There are two sticking points to the widespread use of hydrogen to power vehicles on a large scale: 1) distribution infrastructure; and 2) efficiency. For infrastructure, there are currently only 24 working hydrogen fueling stations in the state of California. There are only two in the Sacramento area. Here's the one at the facility I toured:
For efficiency, I learned some new terms: "well-to-tank" efficiency, meaning how efficient the process is that produces the energy (here, hydrogen) and transports it to the individual vehicle's tank. Also, "tank-to-wheel" efficiency, meaning how efficiently the car converts that energy from its own tank to the wheels.

Currently hydrogen's "well-to-tank" efficiency is lower than that for gasoline (Toyota quotes 58% to 88%, respectively). Hydrogen's "tank-to-wheel" efficiency is greater than gasoline (38-50% versus 16-37%, respectively). Combining those measures, Toyota estimates that gasoline vehicles have a "well-to-wheel" overall efficiency of about 14%, a gas-powered hybrid like the Toyota Prius has an overall efficiency of about 32% and Toyota's hydrogen fuel cell vehicles range in overall efficiency from about 22 to 29%.

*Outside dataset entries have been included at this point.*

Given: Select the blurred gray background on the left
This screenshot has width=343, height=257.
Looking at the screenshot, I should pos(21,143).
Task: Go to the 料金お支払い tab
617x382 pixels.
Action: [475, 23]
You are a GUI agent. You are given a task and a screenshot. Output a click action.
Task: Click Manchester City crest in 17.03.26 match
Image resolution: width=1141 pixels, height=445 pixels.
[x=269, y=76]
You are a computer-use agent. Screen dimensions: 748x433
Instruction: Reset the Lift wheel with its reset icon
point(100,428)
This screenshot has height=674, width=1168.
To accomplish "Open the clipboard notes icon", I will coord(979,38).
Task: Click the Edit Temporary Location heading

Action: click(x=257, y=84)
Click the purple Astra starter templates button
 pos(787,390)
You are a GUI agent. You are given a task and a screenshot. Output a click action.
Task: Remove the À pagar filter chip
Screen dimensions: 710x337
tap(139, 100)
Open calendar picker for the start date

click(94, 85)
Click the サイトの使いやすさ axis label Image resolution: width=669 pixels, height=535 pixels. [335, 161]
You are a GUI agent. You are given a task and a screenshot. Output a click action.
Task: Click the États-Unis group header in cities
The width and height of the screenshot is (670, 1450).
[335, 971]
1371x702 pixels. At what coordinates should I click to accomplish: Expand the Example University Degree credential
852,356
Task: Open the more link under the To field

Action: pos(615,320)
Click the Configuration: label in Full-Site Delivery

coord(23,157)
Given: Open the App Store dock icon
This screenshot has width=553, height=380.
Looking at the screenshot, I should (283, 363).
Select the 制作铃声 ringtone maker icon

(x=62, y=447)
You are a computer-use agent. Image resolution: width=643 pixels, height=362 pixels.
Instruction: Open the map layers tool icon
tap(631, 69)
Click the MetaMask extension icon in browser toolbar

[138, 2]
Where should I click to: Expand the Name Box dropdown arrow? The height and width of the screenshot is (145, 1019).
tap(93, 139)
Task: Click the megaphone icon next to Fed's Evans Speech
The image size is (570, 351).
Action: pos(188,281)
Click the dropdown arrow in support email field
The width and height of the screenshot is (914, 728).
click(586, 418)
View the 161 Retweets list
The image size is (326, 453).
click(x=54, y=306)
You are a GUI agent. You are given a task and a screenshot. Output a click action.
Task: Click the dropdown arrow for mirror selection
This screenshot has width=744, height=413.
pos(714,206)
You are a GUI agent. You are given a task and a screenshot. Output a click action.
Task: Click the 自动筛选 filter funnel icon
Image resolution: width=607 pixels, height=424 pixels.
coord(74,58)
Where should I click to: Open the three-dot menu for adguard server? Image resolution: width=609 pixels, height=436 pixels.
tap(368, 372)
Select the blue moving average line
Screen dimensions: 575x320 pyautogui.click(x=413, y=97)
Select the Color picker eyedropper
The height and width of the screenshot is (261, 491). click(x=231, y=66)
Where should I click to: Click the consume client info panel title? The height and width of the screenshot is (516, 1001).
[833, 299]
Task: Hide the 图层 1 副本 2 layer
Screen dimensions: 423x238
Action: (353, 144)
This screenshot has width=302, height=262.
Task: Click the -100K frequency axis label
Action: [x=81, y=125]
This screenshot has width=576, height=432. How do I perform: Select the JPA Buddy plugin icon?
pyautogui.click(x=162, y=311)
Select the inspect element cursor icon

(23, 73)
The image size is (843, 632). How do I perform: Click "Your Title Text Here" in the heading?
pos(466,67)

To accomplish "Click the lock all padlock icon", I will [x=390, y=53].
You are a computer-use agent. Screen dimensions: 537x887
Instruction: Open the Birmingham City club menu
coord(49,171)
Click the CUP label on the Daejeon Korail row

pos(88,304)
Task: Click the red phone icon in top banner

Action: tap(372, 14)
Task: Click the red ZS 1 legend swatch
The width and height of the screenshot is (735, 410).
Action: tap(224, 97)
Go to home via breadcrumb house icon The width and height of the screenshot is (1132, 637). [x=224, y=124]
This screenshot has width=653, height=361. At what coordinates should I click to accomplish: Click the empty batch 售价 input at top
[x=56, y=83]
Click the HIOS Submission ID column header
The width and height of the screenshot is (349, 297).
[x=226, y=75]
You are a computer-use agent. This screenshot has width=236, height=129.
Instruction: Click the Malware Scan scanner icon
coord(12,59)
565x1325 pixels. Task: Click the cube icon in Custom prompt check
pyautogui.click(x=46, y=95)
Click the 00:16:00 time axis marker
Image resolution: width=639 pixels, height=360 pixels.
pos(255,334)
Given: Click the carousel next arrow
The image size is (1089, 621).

Undoubtedly these efficiencies for obtaining hydrogen and operating hydrogen fuel cells will improve and the fueling infrastructure will be built out, so at some point this will become a viable option for mainstream use.


Marilyn said...

Thanks for your post...I wanted to check out that event but I'm sidelined by ankle surgery so I didn't get out. I've been driving a Prius since 2005 and I love it, but it's just over 60,000 miles and I've been advised that I should move to something else before it hits 100,000, since that's where the warranty expires. Not sure fuel cell infrastructure is going to be in place in time for that. Did they give any timeframe for moving to market for normal people?

Kevin said...

Hi Marilyn -- thanks for your comment. On your Prius, is 100,000 miles the expected life of the battery? I've heard the battery is very expensive to replace in hybrid cars and that that has been one of the main concerns owners have when considering the long-term with those cars.

As to a timeframe for hydrogen fuel cell vehicles for normal people, I did not hear any specifics. It appears, however, that such availability is not in the near future. The Toyota brochure I have talks about the need to train new specialists in universities and technical schools as well as the establishment of codes and standards related to such hydrogen use.

I'd say we are likely many decades away until there is an affordable consumer hydrogen-powered car and easy access to hydrogen refueling stations.

Marilyn said...

I think the battery is warrantied for 10 years, but don't quote me on it. And replacement was quoted at $10,000 back in 2005 when I bought the car, so who knows what it would be after the warranty runs out. I love driving a hybrid, and each tank of gas brings a challenge of driving more efficiently to get the maximum MPG, which has never really averaged much more than 48, despite the sticker claims.

It's all interesting. I'll keep following it. And your blog - because you appear to be a Sirius/Howard Stern fan like myself : )

Xymyl said...

I didn't realize that the fuel cells were just a reverse electrolysis process. Cool, you're blog taught me something today!

Kevin said...

Marilyn - I'm definitely a fan of Sirius and Howard Stern, and I'm glad to have another reader of what I do here. Thanks!

Xymyl -- I hadn't thought about the hydrogen fuel cell process as being reverse electrolysis when I wrote that, but that is what it is indeed. I'm glad we had this conversation.